Telle n’était plus, à beaucoup près, la simplicité des épreuves pour les grades en théologie. Les traditions accumulées en avaient déterminé les règles avec une abondance de formalités et de conditions auxquelles nos systèmes d’examens contemporains, si riches qu’ils soient sous ce rapport, n’ont rien à envier. Pour affronter le baccalauréat, il fallait avoir accompli sa vingt-troisième année, obtenu le brevet de maître ès arts, justifié d’un stage en théologie de trois ans, fourni un certificat de moralité, et subi, devant un jury de quatre docteurs, deux examens préalables de quatre heures chacun sur la philosophie. Ce n’est qu’après avoir fourni ces garanties d’aptitude que le candidat était admis à soutenir publiquement une thèse appelée Tentative. « Si la capse ou boète dans laquelle chacun des dix censeurs ou juges de l’examen jetait son billet se trouvait bonne, c’est-à-dire si elle ne contenait aucun mauvais billet », il était reçu bachelier et entrait en licence.

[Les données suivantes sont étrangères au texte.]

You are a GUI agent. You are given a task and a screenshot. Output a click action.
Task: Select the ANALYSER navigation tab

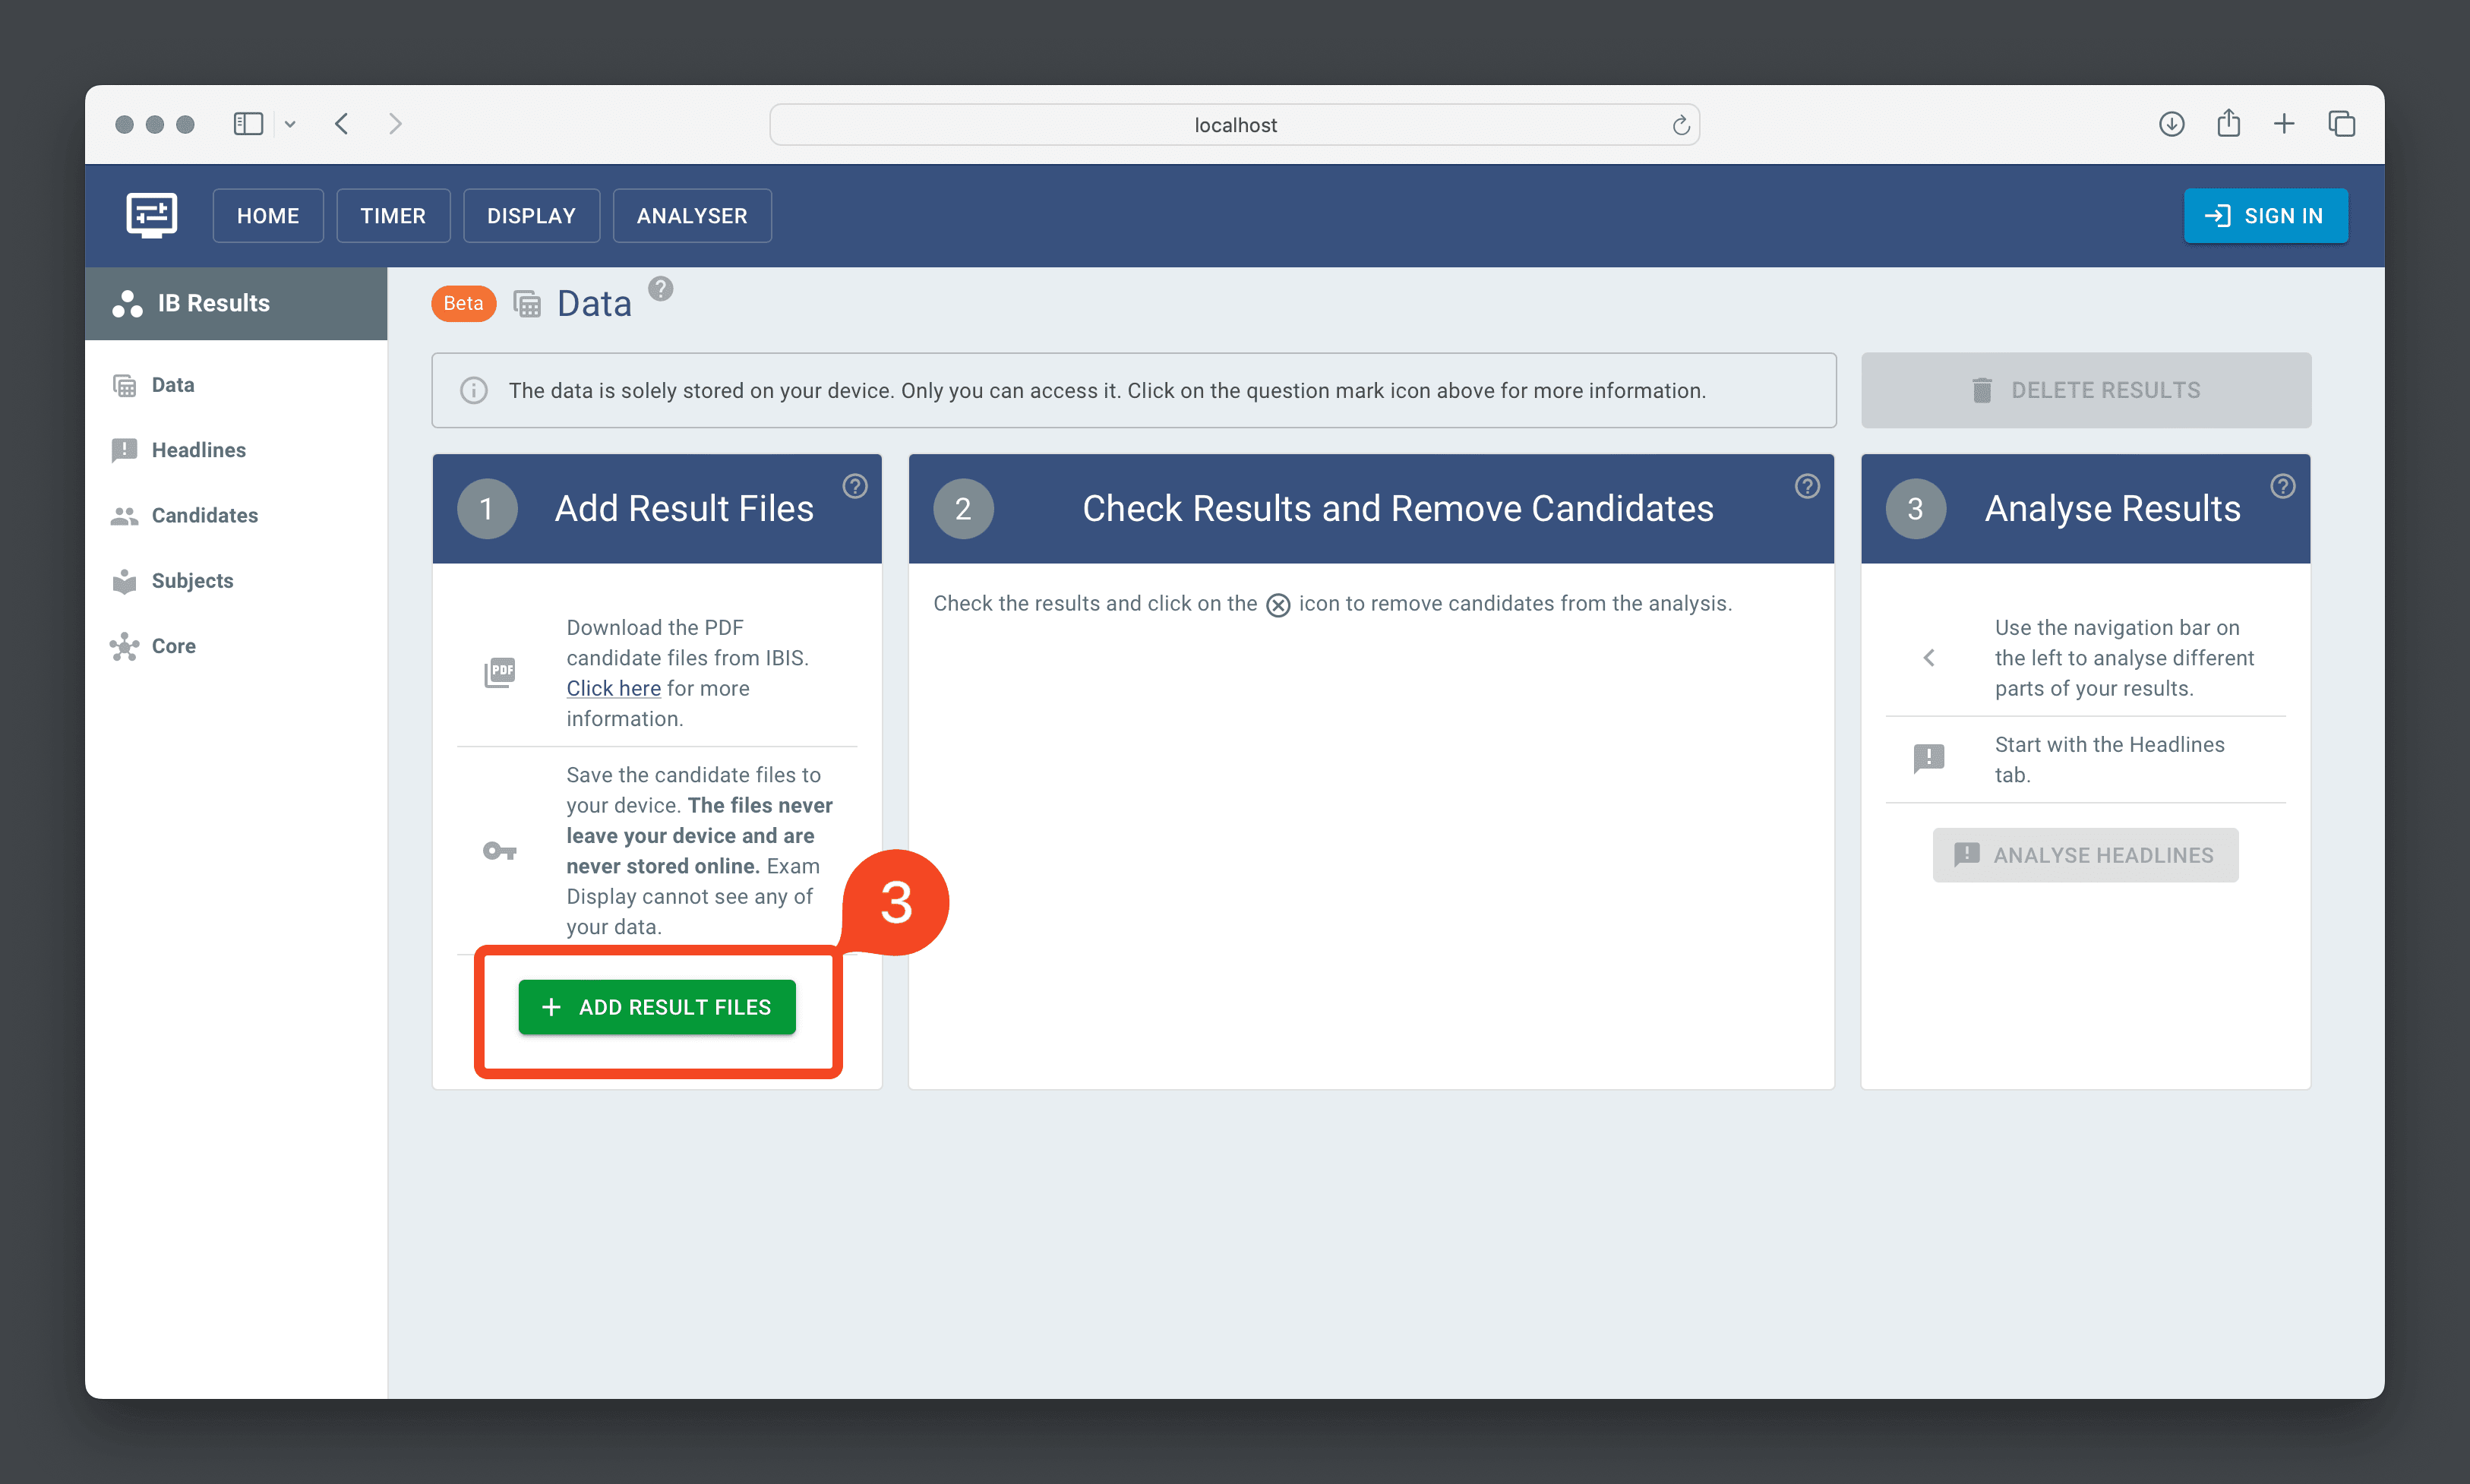click(x=692, y=215)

On restait en licence du deux janvier au trente et un décembre de l’année suivante, soit deux ans, pendant lesquels on avait à accomplir trois grands actes, le Grand Ordinaire, le Petit Ordinaire et la Sorbonique : c’était ce qui s’appelait être sur les bancs[1].

  1. Le nom de Grand Ordinaire et de Petit Ordinaire venait de ce que les disputes étaient soutenues au cours ordinaire des leçons ; celui de Sorbonique, de ce que l’épreuve avait lieu en Sorbonne : on la subissait pendant les vacances.